ASSIGNED TASK → What lines of the data hold the string "Advocats"? Pull each one out.

Saved entries

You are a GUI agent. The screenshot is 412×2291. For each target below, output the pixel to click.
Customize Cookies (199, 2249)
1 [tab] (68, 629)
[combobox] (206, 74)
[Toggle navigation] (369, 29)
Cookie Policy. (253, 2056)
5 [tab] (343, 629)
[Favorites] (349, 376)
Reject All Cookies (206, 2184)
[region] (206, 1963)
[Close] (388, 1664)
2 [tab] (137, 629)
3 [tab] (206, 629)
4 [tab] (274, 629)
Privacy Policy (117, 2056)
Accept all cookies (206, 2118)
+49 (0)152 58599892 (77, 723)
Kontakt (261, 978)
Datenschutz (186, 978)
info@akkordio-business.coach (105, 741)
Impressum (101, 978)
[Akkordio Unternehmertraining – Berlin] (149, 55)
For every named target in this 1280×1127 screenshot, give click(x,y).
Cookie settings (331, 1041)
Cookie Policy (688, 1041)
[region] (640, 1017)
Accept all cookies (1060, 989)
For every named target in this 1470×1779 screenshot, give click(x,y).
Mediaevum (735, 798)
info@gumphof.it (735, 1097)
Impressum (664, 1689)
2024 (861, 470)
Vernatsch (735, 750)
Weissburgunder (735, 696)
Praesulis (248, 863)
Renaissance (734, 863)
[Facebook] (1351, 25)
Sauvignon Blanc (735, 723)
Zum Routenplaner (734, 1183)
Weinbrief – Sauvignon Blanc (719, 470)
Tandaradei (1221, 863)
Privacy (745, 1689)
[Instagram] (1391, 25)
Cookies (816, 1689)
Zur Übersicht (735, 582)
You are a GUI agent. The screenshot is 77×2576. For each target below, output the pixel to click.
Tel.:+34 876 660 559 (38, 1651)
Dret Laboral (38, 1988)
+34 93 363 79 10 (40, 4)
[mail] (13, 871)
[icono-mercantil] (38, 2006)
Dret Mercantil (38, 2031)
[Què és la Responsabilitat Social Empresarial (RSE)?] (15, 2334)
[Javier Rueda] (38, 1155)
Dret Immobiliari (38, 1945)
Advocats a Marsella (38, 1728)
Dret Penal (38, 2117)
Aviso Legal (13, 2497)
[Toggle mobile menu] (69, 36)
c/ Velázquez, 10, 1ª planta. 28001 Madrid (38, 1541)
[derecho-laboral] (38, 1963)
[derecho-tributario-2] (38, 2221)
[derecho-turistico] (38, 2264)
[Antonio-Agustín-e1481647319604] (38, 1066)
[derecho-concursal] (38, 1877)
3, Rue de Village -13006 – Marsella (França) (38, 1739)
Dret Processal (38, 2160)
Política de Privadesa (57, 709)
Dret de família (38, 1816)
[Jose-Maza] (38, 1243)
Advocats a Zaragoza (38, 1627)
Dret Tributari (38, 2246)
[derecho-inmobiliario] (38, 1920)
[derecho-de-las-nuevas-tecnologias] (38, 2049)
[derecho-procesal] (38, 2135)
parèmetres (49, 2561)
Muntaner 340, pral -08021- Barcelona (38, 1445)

ANSWER FOR THIS EXERCISE →
Advocats a Marsella (38, 1728)
Advocats a Zaragoza (38, 1627)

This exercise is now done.